A clean-up was essential prior to implementation to rid the collection of damaged, outdated, “grubby,” and duplicate items. Because floating began with smaller collections, the process of preparing collections for floating became more routine by the time larger collections were floated.

 

EPL proceeded with floating despite obstacles and delayed implementation of floating for some collections, choosing not to wait until everything was perfect before launching. Although the transition to floating took place gradually, the Collection Standards Team found communicating the concepts and intentions of floating to staff to be more challenging than anticipated. Even now staff struggle with inconsistencies relating to floating, weeding, and other aspects of collection management at a branch level. An established rebalancing plan at the outset and greater time preparing collections prior to implementation would have made the transition easier. The Collection Standards Team continues to monitor, refine, and simplify (where possible) these processes, and address inconsistencies when they are identified; we expect this to be an ongoing Team focus.

 

Locally-relevant collections now take shape more organically at each service point; content, allocated shelf space, and shelf location change according to local use.

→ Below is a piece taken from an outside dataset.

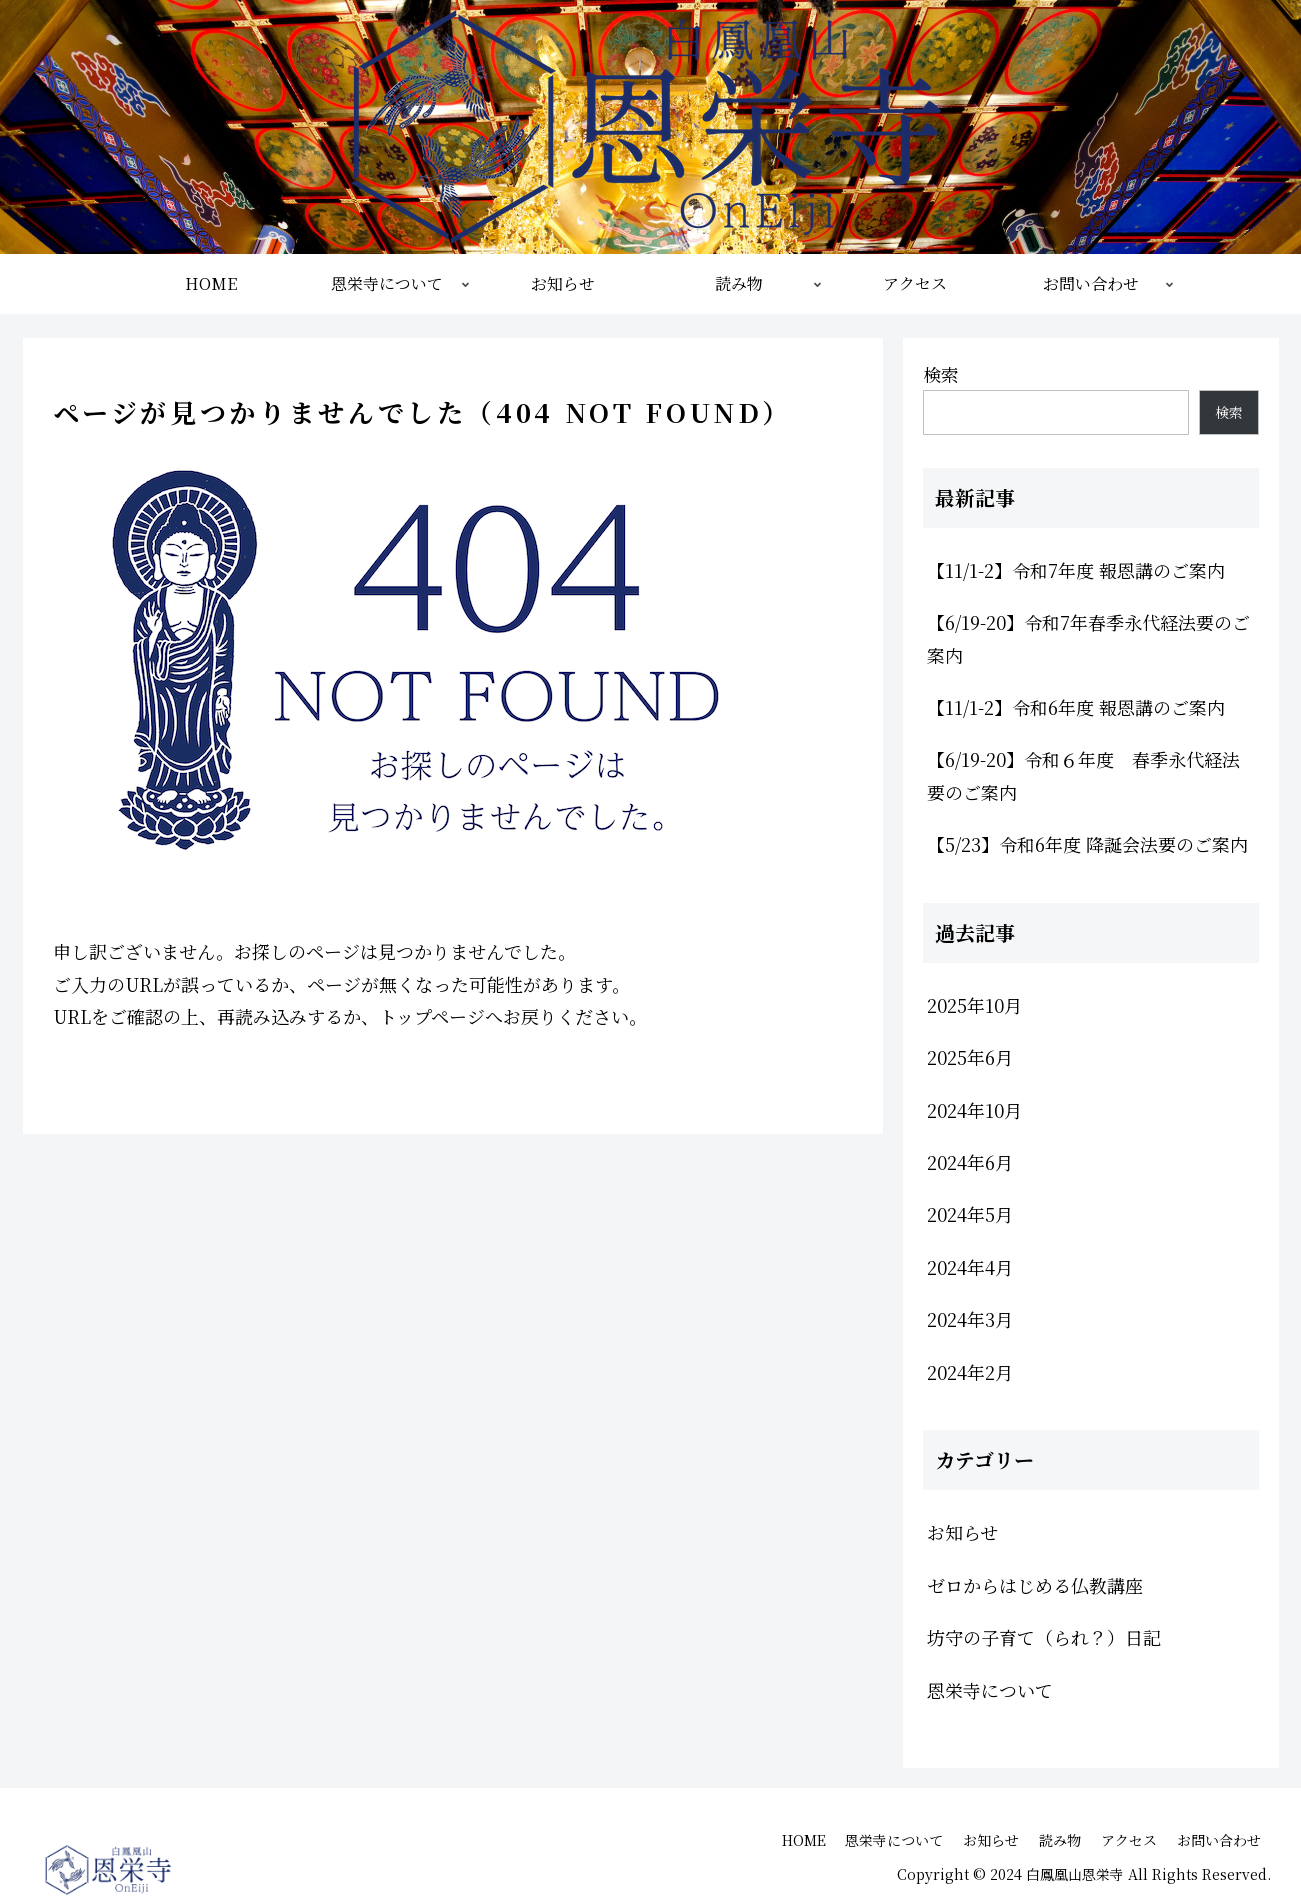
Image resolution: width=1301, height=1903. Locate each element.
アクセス (1129, 1840)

Collections now strongly support the Community-Led Service Philosophy by reflecting individual community needs; items float to the service points with the greatest demand for them. For example, materials in Russian gravitate to libraries serving communities with higher proportions of customers using Russian materials.

 

EPL also integrated roving customer service at approximately the same time as floating in order to assist customers at their points of need, i.e., in the stacks, and can explain the changes associated with floating collections to customers, help them to find their desired materials, and provide guidance and instruction in using the catalogue to locate and place holds on items.

 

Floating has proved a successful initiative at EPL, and the results, both expected and unexpected, have been worth the work involved.

 

 

References

 

Canada, Statistics Canada. (2006). Community Profiles: City of Edmonton. Retrieved February 10, 2012 from http://www12.statcan.gc.ca/census-recensement/2006/dp-pd/prof/92-591/index.cfm?Lang=E.

 

Cress, A. (2004). The latest wave. Library Journal, 129(16), 48-50.